Scrum Events: Sprint Review (Demo)
Do you get enough feedback from your stakeholders and customers? Do you feel like you’re shipping great software every week, but nobody knows what you’re doing? Do you feel out of touch with what your teams are working on?
Then the Sprint Review—also known as the Sprint Demo—is for you. This 3-minute video will give you an overview of the Scrum event, along with some tips and tricks I’ve learned along the way.
Sprint Review is held at the end of every sprint to celebrate the team’s success, inspect the product increment delivered by the Development Team, and adapt the product backlog as needed. It is also an opportunity for the Scrum Team to demonstrate transparency about their output and process to their stakeholders so as to foster mutual trust.
The event is attended by the entire Scrum team and the stakeholders and customers invited by the Product Owner. Some teams find it useful to complete their first Review or two privately so that they can get the hang of it before inviting stakeholders and customers as stakeholders who attend many disorganized events may not come back for more.
Here’s a sample agenda that covers the most important points of a sprint review.
First, the product owner welcomes their stakeholders and explains what product backlog items have and have not been fully completed.
Second, the development team briefly talks about their experiences during the sprint, including any impediments that arose and how they resolved them. Note that most teams complete their sprint retrospective event after the sprint review so that they can include what happened at sprint review in the retrospective, so be aware that you may not have the most refined responses yet. Also, this isn’t an opportunity for stakeholders to criticize the team’s process. If a stakeholder has this type of concern, they should discuss it with the Scrum Master and/or Product Owner after the event.

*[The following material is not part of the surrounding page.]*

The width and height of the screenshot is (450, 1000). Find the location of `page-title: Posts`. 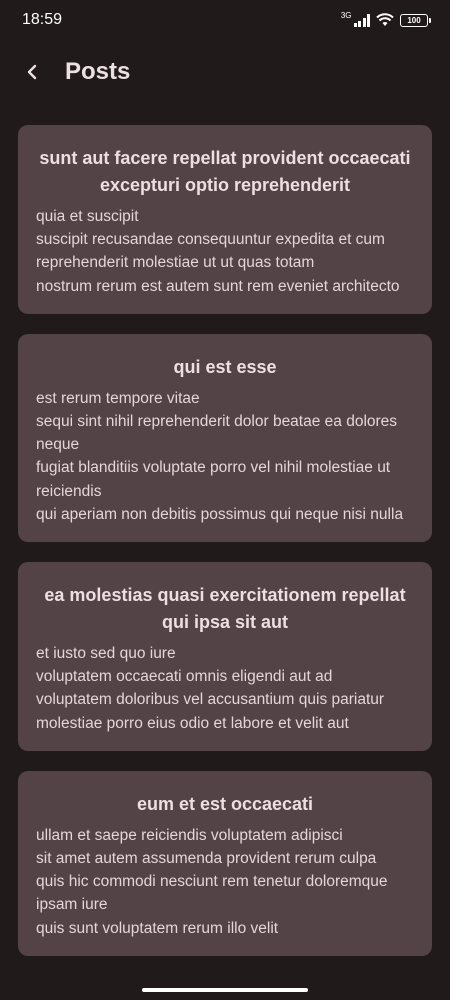

page-title: Posts is located at coordinates (98, 72).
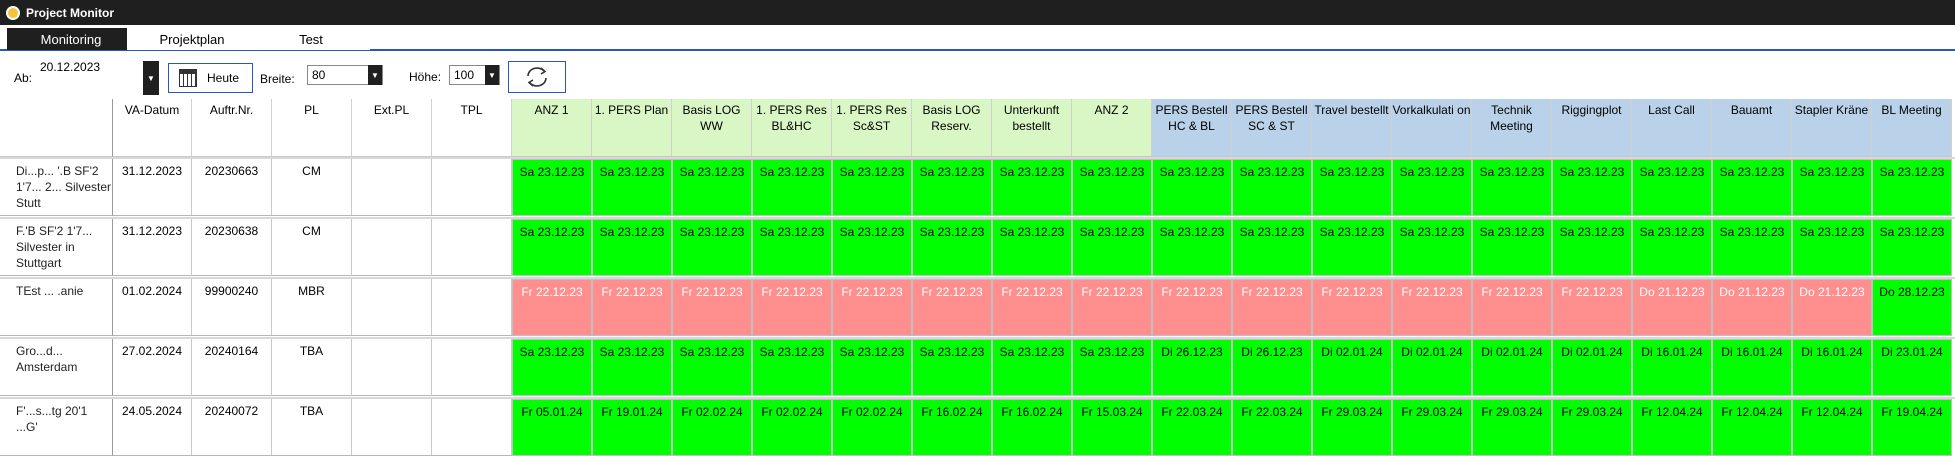 This screenshot has height=456, width=1955. Describe the element at coordinates (792, 128) in the screenshot. I see `column-header-milestone: 1. PERS Res BL&HC` at that location.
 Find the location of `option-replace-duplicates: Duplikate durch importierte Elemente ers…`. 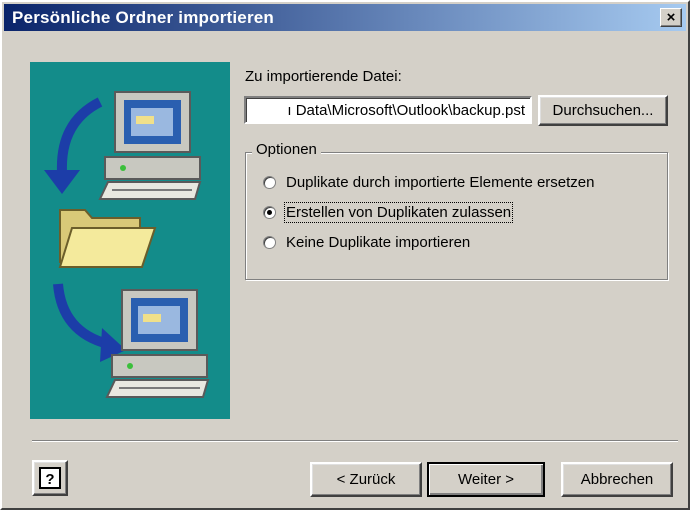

Third, the Development team demonstrates each completed backlog item, ideally from the end-user’s perspective: show results, not code. Demonstrating backlog items on staging can illustrate that the work integrated correctly. While demonstrating from production is nice, it is not necessarily required.. Stakeholders should be encouraged to ask questions and provide feedback; anyone on the team can answer.
Fourth, the product owner can share forward-looking updates. What is the current state of the backlog? Have any longer-term forecasts, such as release date and scope, changed?
Fifth, all attendees participate in an adaption exercise: having inspected the product increment and backlog presented transparently by the Scrum team, what adaptations would should we make? It can also be helpful to talk about changes in the market or other team-external events that could impact the team’s future plans.
The primary output of the Sprint Review is an updated product backlog that reflects the event.
This event can take up to one hour per week of iteration, but most teams and stakeholders will want to complete it in less time, typically 30-60 minutes for a 2-week sprint.